Of course, the struggle continues.  A newly refurbished voter ID law is actually back on the ballot this November in North Carolina, with no mention of whether student IDs would be a valid form of identification.

Voter ID is also back on the ballot in Arkansas, and restrictive election laws already on the books weaken electoral integrity and threaten to disenfranchise voters across the United States.

Student organizing brings ballot access

For decades, student movements have been critical to expanding and defending ballot access throughout the United States. We need students to fulfill their historic role as agents of change in the expansion and protection of voting rights, from the Women’s Suffrage movement to Selma, where the Student Nonviolent Coordinating Committee (SNCC) had been organizing since 1963.
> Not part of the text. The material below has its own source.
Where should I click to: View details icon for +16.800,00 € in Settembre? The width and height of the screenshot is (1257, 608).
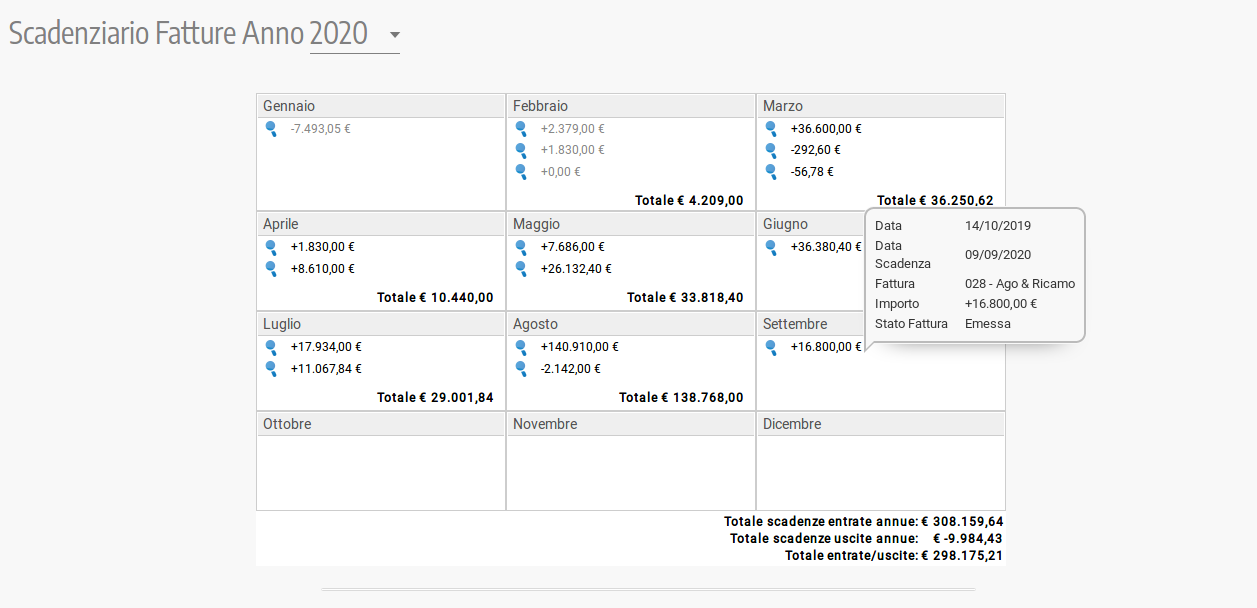click(771, 347)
Organizing is already under way.  Across the country, campaigns like The Big Ten Voting Challenge are working to increase the number of eligible registered students across the country, through an extension of the Turbo Vote Challenge.  Student groups like Turn Up Turnout have a straightforward, non-partisan approach to political action: sign students onto Turbovote; organize turnout initiatives; administer workshops to explain the importance and effectiveness of voting, especially in midterm and local elections; and provide workshop materials that other campuses can use to develop their own initiatives.  The goal is not just to increase on-campus voting, but “that students should vote where they want—at home or at school—that it should be their choice” according to professor Edie Goldberg, who helped initiate the group at the University of Michigan.

The freedom to choose.  That is ultimately what students are fighting for this election cycle.  Not just for the right to free, fair and competitive elections, but for the ultimate ends of political action: the health of their communities, the health of the planet, as well as the academic means, the science that supports the sorts of policy that will get us there.  Science Rising is one such effort, a coalition of scientists, students, and activists fighting to ensure that knowledge generated for the public good continues to play a central role in policymaking, despite recent attacks on science and the scientific community.

Organizers and activists are creating windows of opportunity this election season. Opportunities to ensure that our democracy has an adequate supply of its two basic components: the energy of citizens, equally empowered to associate and express their collective goals; and the knowledge required to make informed, ethical and humane choices about what those goals are.  Ultimately, democracy depends on “strong people” in the words of SNCC organizer, advisor, and mentor Ella Baker; “Strong people don’t need leaders…we were strong people.  We did strong things.”

Preliminary data look promising. Record turnout among young people in Virginia helped to unseat dozens of incumbent state lawmakers in 2017.  While Millennials are still less likely to register than older Americans, their share among newly registered voters indicates a significant increase, especially in battleground states.  Additionally, the number of young people running for office is surging across the country at every level of government. But we won’t know until November, just how many students are stepping up to take on their historic responsibility as agents of change, and showing it at the ballot box.